La relación de la infancia con la ciudad se ve limitada por los obstáculos que existen para que jueguen libremente en los espacios públicos. Los parques y las calles poco a poco se han abandonado porque existe una desconfianza al espacio público, se le considera como peligroso y sucio.

Es entendible la situación actual, ya que los accidentes automovilísticos en menores y la inseguridad forman parte de la problemática, otro factor que influye es la forma de ver a la infancia como un sector vulnerable que requiere protección constante y mantenerse dentro de la esfera privada.

Eduardo Galeano en “Los prisioneros” reflexiona sobre la relación entre la ciudad y la infancia “ellos no viven en la ciudad donde viven. Tienen prohibido este vasto infierno que acecha su minúsculo cielo privado”, el autor nos habla sobre la lejanía con la que ven las y los niños a la ciudad, no es un espacio que ellos identifiquen como suyo. No conocen ni juegan en la ciudad, por lo tanto no viven en ella.

Debido a esta brecha que existe nosotros buscamos que las y los niños vivan en su ciudad por eso durante las vacaciones de verano visitamos varios museos y parques caminando y utilizando el trasporte público. Los grupos educativos extramuros aprendieron a trazar la ruta más óptima para llegar y pusieron en práctica su sentido de autocuidado y responsabilidad al movilizarse en la ciudad.

En Barrio Kokone y Súper Chicles  buscamos cambiar el desconocimiento y miedo a la gran metrópoli, para verla como un ente que puede ser explorado y que en realidad ofrece muchos espacios creados para los niños y otros tantos que los niños pueden apropiarse.

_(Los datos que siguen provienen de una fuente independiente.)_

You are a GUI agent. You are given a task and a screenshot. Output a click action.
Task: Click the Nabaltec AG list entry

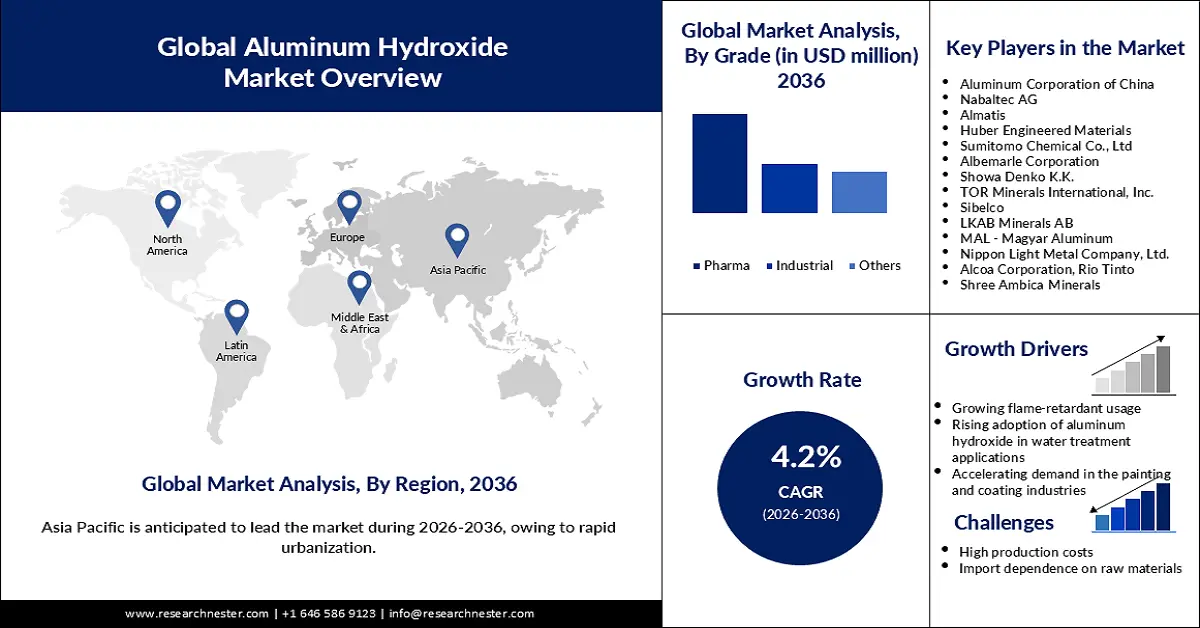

Empoderamos a las niñas, niños y adolescentes para que vivan su ciudad, creemos que es necesario encontrar un balance entre la protección y la autonomía, respetando la relación con su entorno urbano y social, para que en un futuro y cuando sea necesario salir por si solos la ciudad no sea un espacio extraño y desconocido.

 

Brigada Lúdica en el Pedregal de Santo Domingo

El trabajo de Pro Pedregales Coyoacán A.C. siempre ha estado vinculado al trabajo colaborativo, gracias a ello el pasado 28 de Octubre de 2017 desarrollamos junto con la Red por la Infancia y la Adolescencia (RIA)  del Centro Mexicano para la Filantropía (CEMEFI) la primer Brigada Lúdica en el Atrio de la Parroquia de los Santos Fundadores, en la colonia Pedregal de Santo Domingo en la delegación Coyoacán.

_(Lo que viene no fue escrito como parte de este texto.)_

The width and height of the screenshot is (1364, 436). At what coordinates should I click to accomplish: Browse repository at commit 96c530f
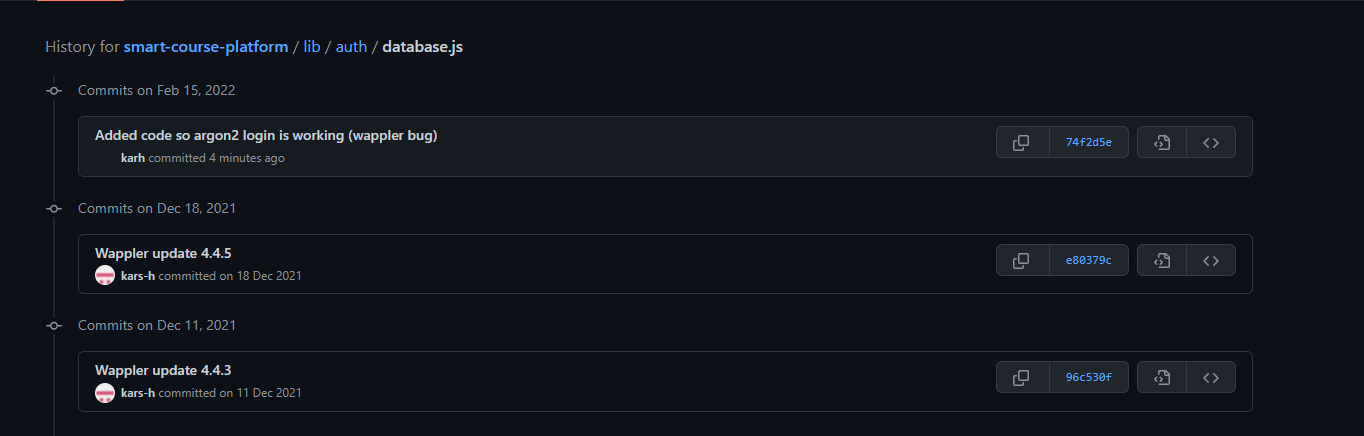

La Brigada Lúdica se conformó de diversas actividades dirigidas por las organizaciones que conformamos la RIA, en las que niños, niñas y adolescentes junto con Encargados de Crianza convivieron y se divirtieron ejerciendo su Derecho al Juego, cabe señalar que la intención primordial era dar contención a los menores a causa del reciente terremoto del 19 de septiembre. Dentro de la brigada se llevó a cabo la lectura dirigida del libro “Cuando la Tierra se movió, México”, en donde niños, niñas y adolescentes dieron salida a todas las experiencias vividas durante este fenómeno natural, que indudablemente serán imborrables de la memoria colectiva. Por esta misma razón, días previos al evento, la propia RIA gestionó un taller de capacitación con las autoras de dicho libro, reforzando herramientas de comunicación y contención ante estas adversidades.

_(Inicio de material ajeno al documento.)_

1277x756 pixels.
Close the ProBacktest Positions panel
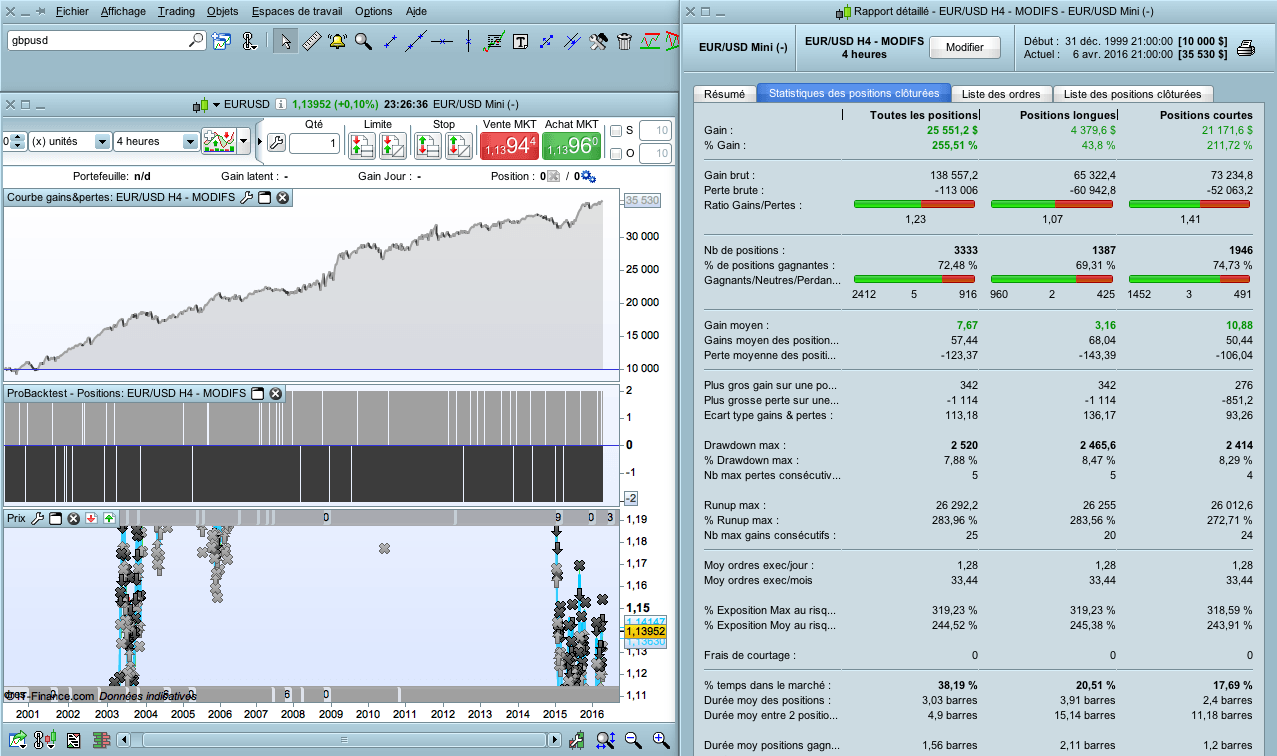pos(276,394)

Dentro de las estaciones lúdicas se facilitaron juegos de mesa, una pista de obstáculos, ejemplares del cuento para colorear “Héroes de cuatro Patas”, un juego de Serpientes y Escaleras monumental y actividades complementarias que mostraron el esfuerzo, compromiso y dedicación que tienen las organizaciones miembros de la RIA por la Infancia y Adolescencia atendida, reflejandose en la asistencia de más de 100 personas beneficiadas durante la Brigada.